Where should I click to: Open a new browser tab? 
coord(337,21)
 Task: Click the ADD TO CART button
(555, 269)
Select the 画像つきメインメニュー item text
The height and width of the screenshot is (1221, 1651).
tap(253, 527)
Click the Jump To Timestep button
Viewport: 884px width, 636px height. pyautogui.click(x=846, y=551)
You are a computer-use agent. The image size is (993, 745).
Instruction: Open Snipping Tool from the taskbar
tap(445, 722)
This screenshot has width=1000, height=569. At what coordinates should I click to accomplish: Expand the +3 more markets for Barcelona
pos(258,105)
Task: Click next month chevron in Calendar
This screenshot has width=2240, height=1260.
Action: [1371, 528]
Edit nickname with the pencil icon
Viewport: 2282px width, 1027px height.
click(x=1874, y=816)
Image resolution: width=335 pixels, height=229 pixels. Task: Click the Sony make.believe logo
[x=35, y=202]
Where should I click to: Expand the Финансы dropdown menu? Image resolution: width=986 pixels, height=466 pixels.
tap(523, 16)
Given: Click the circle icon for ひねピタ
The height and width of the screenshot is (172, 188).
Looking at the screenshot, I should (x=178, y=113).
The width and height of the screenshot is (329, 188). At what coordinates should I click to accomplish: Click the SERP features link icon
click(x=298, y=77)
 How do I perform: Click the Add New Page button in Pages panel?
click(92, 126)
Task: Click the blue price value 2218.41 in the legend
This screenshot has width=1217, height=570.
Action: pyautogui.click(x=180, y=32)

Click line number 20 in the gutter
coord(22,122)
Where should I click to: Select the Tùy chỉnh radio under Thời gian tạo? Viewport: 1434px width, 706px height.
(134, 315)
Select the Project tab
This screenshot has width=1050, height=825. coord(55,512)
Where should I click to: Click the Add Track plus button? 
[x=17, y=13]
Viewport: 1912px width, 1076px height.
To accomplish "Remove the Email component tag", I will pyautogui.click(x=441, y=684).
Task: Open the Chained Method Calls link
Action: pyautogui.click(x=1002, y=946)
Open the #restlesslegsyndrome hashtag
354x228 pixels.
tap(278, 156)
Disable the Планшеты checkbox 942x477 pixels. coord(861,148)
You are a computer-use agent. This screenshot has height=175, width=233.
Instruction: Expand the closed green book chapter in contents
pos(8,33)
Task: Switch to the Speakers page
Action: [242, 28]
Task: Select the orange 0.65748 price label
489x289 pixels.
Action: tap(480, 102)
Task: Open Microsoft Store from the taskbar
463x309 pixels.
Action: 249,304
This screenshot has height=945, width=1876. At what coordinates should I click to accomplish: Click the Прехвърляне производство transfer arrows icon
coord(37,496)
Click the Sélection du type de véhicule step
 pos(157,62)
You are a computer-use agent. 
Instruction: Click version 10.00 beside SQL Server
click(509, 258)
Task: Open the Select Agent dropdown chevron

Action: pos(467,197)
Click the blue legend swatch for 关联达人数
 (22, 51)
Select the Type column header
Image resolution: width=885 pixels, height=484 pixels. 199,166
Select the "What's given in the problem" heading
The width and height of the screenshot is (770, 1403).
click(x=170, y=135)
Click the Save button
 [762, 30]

=-=-=

> **Work to complete**: Which lines in the rows above contain the string "This", with case counting? Pick out each such line and copy it in full.

> **Correct answer**:
This screenshot has width=1000, height=569. At what coordinates should I click to accomplish: Expand the +3 more markets for Barcelona
This screenshot has width=2240, height=1260.
This screenshot has width=1217, height=570.
This screenshot has width=1050, height=825. coord(55,512)
You are a computer-use agent. This screenshot has height=175, width=233.
This screenshot has height=945, width=1876. At what coordinates should I click to accomplish: Click the Прехвърляне производство transfer arrows icon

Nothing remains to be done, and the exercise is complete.